Traditionally, it has been taken for granted that the “DL” 24 “Calquin” (“Royal Eagle”) is a derivative, a copy or was developed with inspiration drawn from the famous British DH 94 “Mosquito” airplane, and also that the Calquin was originally designed to be equipped with the Rolls Royce Merlin in-line engines, that the British airplane had.
This affirmation is not without basis, since in fact, in the National Aeronautical Magazine, Nr. 339 (September-October 1997) issue, researchers Ferretti and Giró presented a detailed report on the Fabrica Militar de Aviones (Military Aircraft Factory – FMA) up to that time, and they make reference to the IAe-24.
We hasten to make clear, that the study we refer to, is one of the most complete and better done of all that have been published to date, and its excellence transcends time, while at the same time, it is not deserving of any polemic. The idea is not to continue that study or anything like that.
Reading the document - a rich and interesting document, by the way - will be enough to corroborate what has been stated in the first paragraph that is, that the verbal tradition assumes the Argentinean product to be a copy of the British one, and destined to carry the same powerplant.Not so much, and not so little. As we will see later, there are elements that could help to conclude that the similarity between both aircraft (aesthetically at least) it is due only to coincidences arising from the styles of that time, due to industrial influences and, why not, even due to “sympathy” for British products.
Before entering into that discussion, we will attempt to concisely present the technical features of the airplane, as well as part of its history, and we will also be including some data, in reference with the Fuerza Aerea Argentina’s (FAA) employment of the aircraft, at the beginning of its operational life.
The IA-24 was a twin engine, mid-wig, two-seat, tandem airplane. It was designed primarily for attack missions, although other roles were considered for the basic model. When it comes to the building of the airplane, we must keep in mind the scarcity of materials due to the Second World War. And for this reason, native woods were employed for its construction.
Construction techniques that had been successfully employed with the “DL” 22 were employed, and as an example we will mention the wing, built in one section, with a central wing box. Landing gear was retractable and folded backwards to store in the wing section of the engine nacelles and becoming completely enclosed by the integral wheel covers. The “conventional” landing gear arrangement, had a retractable rear wheel, but without having a wheel cover. All three wheels were equipped with pneumatic-oil shock absorbers.

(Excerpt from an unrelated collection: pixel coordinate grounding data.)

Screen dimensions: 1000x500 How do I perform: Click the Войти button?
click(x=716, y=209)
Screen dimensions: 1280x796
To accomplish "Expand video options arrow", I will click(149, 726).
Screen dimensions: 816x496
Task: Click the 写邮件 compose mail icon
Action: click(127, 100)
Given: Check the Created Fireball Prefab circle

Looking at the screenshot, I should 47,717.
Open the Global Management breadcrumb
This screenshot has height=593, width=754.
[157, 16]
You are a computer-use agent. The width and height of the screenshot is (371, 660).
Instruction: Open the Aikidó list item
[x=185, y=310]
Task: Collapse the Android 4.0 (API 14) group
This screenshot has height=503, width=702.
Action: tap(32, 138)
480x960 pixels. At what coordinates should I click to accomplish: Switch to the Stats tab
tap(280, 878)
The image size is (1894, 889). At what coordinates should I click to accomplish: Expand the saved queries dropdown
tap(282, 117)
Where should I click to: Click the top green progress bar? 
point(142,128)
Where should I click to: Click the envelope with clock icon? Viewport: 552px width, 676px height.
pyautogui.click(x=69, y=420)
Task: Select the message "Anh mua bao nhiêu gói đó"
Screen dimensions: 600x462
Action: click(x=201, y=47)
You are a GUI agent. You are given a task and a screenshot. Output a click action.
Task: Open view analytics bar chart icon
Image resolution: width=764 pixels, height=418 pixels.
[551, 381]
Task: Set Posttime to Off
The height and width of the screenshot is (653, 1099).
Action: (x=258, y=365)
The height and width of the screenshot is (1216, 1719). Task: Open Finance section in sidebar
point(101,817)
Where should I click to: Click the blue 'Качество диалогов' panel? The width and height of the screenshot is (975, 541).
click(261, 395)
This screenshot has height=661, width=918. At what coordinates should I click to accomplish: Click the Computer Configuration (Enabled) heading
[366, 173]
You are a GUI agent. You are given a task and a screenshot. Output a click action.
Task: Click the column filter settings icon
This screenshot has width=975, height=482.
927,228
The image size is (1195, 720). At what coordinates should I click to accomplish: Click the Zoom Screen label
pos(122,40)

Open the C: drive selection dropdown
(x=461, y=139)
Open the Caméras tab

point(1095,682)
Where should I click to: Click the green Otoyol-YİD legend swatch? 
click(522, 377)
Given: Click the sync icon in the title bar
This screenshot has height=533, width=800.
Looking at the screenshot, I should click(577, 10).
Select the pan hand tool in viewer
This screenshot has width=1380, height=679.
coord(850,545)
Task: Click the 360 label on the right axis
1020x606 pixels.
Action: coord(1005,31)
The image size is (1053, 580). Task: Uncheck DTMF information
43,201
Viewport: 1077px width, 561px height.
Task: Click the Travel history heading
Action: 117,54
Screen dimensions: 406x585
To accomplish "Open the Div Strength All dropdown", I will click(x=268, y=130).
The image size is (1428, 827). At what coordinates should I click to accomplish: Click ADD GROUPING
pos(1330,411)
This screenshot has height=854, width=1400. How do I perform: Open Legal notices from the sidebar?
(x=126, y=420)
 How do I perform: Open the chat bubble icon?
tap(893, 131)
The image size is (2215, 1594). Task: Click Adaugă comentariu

ontrol surfaces were made of fabric-covered wood, their leading edges reinforced with plywood. Two adjustable tabs completed the control surfaces. Crew safety was by the means of armored shatter-proof-glass windshield and side windows, the nose cone was transparent, and the remainder of canopy greenhouse was built of Plexiglas. Engines were installed one per semi-wing, on nacelles supported by Cr-Mb steel mounts and covered with a traditional design cowling enclosing the 14 cylinder-double-row engines. The power plants were the Pratt & Whitney R-1830-SCG “Twin Wasp”, producing 1050 HP SAE @ 2300 RPM, driving variable pitch, three-bladed Hamilton Standard Hydromatic E-50 propellers.
Performance and Technical dataEdit
Wingspan: 16.30 mts. Height: 3.40 mts. Length: 12.00 mts. Wing Surface: 38.00 sq. m. Empty Weight: 5,340 Kg. MTOW: 8,164 Kg.
Maximum Speed: 455 km/h. Cruise Speed: 380 km/h. Theoretical Ceiling: 10,000 mts. Range: 1,140 km.